** Exercise inputs **
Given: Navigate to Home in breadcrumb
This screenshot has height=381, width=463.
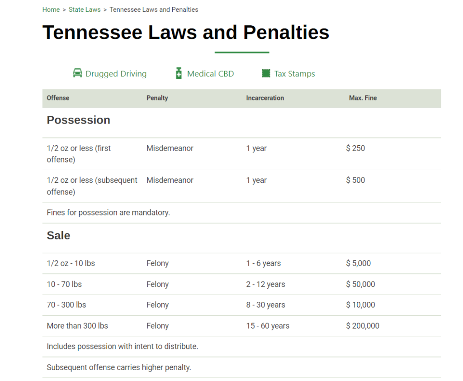Looking at the screenshot, I should tap(51, 10).

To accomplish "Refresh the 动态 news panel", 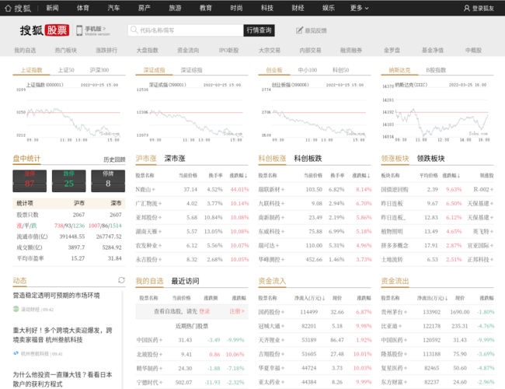I will click(121, 280).
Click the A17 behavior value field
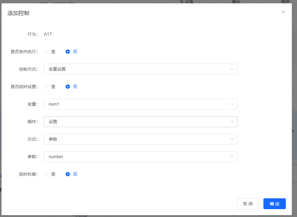Screen dimensions: 297x217 [x=48, y=34]
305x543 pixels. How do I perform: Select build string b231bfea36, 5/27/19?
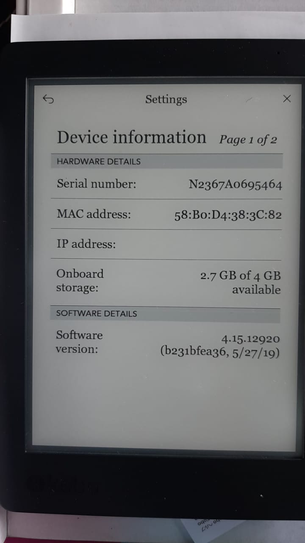pos(220,352)
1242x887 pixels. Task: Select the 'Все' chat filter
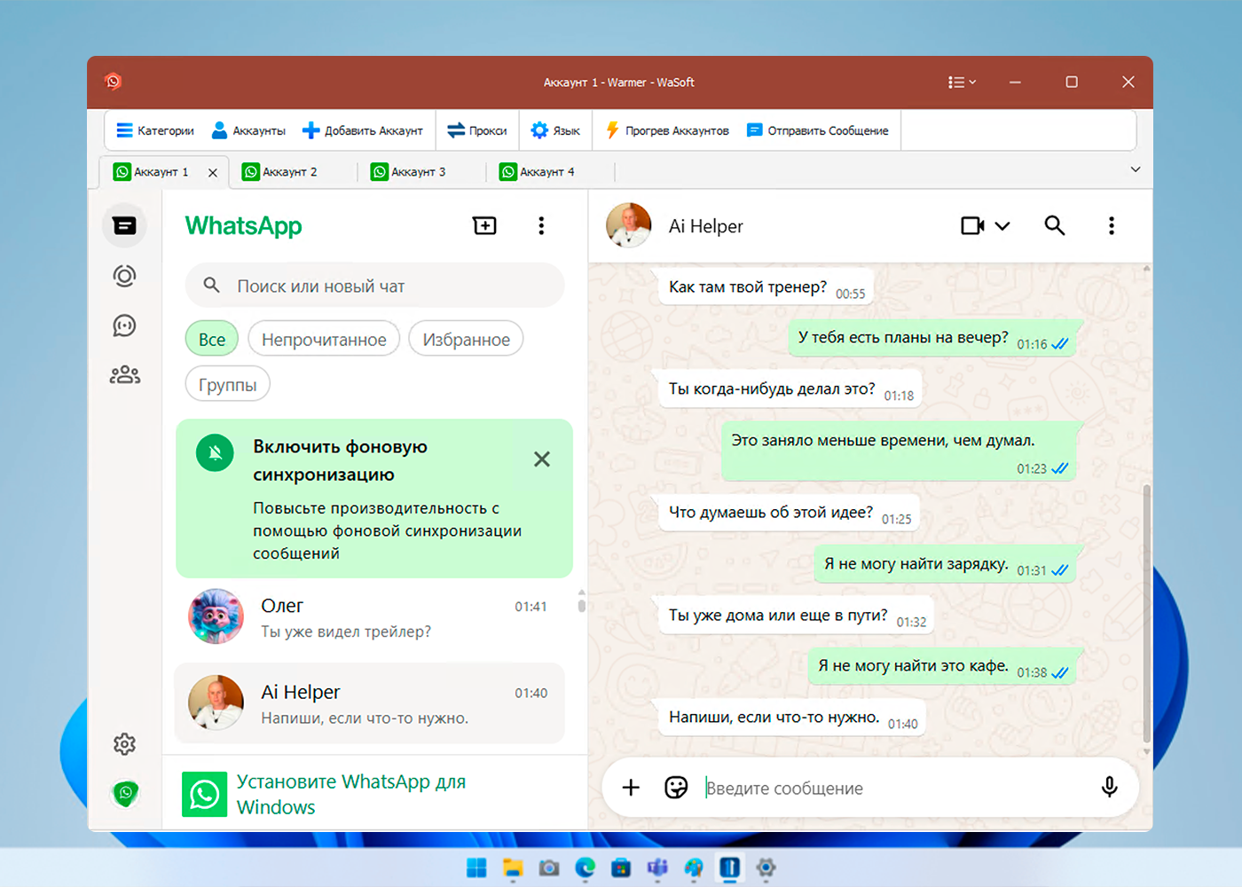(212, 339)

** Task instructions **
Output the lines of the entries as a JSON list of strings, one string per line and blank lines omitted, starting at the line containing "Click the A17 behavior value field" and ending at the last line of the entries. Leave the pictures out of the answer.

** Written answer **
[
  "Click the A17 behavior value field",
  "Screen dimensions: 297x217 [x=48, y=34]",
  "305x543 pixels. How do I perform: Select build string b231bfea36, 5/27/19?",
  "pos(220,352)",
  "1242x887 pixels. Task: Select the 'Все' chat filter",
  "(212, 339)"
]